En çok etkilenen Güney Avrupa destinasyonları ve adaları
Yukarıdaki rakamlara daha derin bir şekilde bakıldığında, Kıbrıs ve Karadağ'daki Akdeniz destinasyonları, yabancı gezginlere olan bağımlılığın artmasına bağlı olarak sırasıyla% 85 ve% 84 ile sıkıntılı bir şekilde gelenlerde en dik düşüşleri gördü. En çok etkilenen diğer ülkeler arasında, gelenlerin% 80 düştüğü Romanya; Türkiye (-% 77); Portekiz ve Sırbistan (her ikisi de -% 74). Ada destinasyonları, İzlanda ve Malta da (her ikisi de -% 71) kötü performans gösterdi, coğrafi konumları ve katı sınır kısıtlamaları nedeniyle zorlandı.
Avusturya, yılın başında Covid-19 öncesi kış seyahatlerinden faydalanmış gibi görünüyor ve bu da Eylül ayına kadar olan yıl için sadece% 44'lük bir düşüşle sonuçlandı. Kısa mesafeli yolculuklara daha fazla güvenilmesi, Avusturya'yı, ülkedeki kısıtlamaların diğer ülkelere göre çok daha hızlı bir şekilde azalması nedeniyle daha az değişken bir toparlanma elde etmek için güçlü bir konuma getirdi.
Seyahat kısıtlamaları ile ilgili yaklaşımların eşitsizliği seyahat talebini ve tüketici güvenini azalttığından, bu durum Avrupa çapında üye devletlerin işbirliği ihtiyacını daha da gösteriyor. IATA tarafından yapılan bir anket, seyahat kısıtlamalarında virüse karşı alınan önlemlerin seyahatleri artırdığını gösteriyor. [2] Test ve izlemeye yönelik uyumlaştırılmış çözümler, karantina önlemleri ile birlikte, Avrupa genelinde riskleri azaltmak için çok önemli olacağı belirtiliyor.
Yolcu tercihlerinde geleceğe bakış ve değişim
Önümüzdeki aylarda turizm sektörünün canlanmasında oynayacağı rol açısından Avrupa içi seyahatin önemi küçümsenemez.
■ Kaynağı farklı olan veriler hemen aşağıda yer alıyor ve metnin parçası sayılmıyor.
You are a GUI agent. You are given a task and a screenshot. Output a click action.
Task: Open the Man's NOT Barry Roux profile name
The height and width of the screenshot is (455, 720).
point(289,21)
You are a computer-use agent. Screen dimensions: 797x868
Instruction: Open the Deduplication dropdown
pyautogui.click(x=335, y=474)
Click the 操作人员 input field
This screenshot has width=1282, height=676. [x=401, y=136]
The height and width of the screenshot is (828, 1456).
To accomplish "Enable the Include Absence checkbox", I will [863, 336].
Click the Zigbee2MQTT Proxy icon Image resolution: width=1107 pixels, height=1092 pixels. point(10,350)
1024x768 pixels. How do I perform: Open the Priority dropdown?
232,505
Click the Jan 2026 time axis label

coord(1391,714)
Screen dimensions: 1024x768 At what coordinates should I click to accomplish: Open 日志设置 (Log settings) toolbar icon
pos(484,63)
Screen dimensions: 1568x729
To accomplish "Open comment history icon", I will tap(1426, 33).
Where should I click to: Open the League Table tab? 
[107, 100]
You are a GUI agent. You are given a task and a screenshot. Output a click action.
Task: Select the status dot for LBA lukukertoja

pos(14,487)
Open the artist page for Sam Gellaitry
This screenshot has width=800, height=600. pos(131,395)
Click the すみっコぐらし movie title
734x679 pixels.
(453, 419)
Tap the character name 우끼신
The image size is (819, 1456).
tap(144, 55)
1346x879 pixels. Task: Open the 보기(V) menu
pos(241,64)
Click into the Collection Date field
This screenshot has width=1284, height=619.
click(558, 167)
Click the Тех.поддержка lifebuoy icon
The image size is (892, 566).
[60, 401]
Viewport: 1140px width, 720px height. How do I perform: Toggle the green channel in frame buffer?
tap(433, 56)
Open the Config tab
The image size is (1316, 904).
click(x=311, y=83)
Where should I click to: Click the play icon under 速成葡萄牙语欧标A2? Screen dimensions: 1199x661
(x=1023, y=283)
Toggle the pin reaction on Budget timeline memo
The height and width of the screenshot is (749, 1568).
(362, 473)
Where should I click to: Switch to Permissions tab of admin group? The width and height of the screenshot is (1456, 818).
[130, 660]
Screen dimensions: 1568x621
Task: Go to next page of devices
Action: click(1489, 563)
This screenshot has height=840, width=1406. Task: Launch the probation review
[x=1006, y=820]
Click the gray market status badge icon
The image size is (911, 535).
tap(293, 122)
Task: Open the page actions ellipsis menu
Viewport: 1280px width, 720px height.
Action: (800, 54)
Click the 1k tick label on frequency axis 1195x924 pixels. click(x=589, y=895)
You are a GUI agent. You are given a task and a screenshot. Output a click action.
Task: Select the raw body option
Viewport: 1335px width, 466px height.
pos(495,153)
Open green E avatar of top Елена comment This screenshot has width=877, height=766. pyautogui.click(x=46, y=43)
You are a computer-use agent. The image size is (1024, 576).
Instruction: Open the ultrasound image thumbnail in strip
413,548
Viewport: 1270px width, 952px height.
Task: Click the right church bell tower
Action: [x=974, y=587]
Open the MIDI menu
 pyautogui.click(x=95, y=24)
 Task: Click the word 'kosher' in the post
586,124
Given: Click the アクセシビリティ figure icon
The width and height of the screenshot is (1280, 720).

En son tahminler, Avrupa'da yurt içi seyahatlerde daha hızlı bir toparlanma öngörüyor ve 2022 itibariyle 2019 seviyelerini aşıyor. Avrupa'daki kısa mesafeli uçuşların 2023 yılına kadar daha hızlı bir şekilde geri döneceği tahmin ediliyor. Genel seyahat hacimlerinin artık yalnızca 2024 yılına kadar pandemi öncesi seviyelere döneceği belirtiliyor.
Covid-19 salgını, belirli Avrupa ülkelerindeki destinasyon seçeneklerini de etkiliyor. Yaz sezonu, sosyal mesafeyi uygulamanın daha zor olduğu yüksek nüfuslu kentsel bölgelere ziyaretlerle ilgili endişelerin bir sonucu olarak kırsal ve kıyı bölgelerine seyahat etmek isteyenlerde önemli bir artış oldu.
Seyahat tercihlerindeki bu değişiklik nihayetinde turizm sorununu hafifletebilir ve destinasyonların sürdürülebilir turizm talebini artırmasına izin verebilir. İkinci destinasyonlar için artan seyahat ilgisi, daha önce seyahat talebiyle başa çıkmakta zorlanan bazı popüler turistik noktaları rahatlatacak ve turizmin ekonomik faydalarının ülkeler içinde daha eşit bir şekilde yayılmasına yardımcı olacaktır
Türkçe karakter kullanılmayan ve büyük harflerle yazılmış yorumlar onaylanmamaktadır.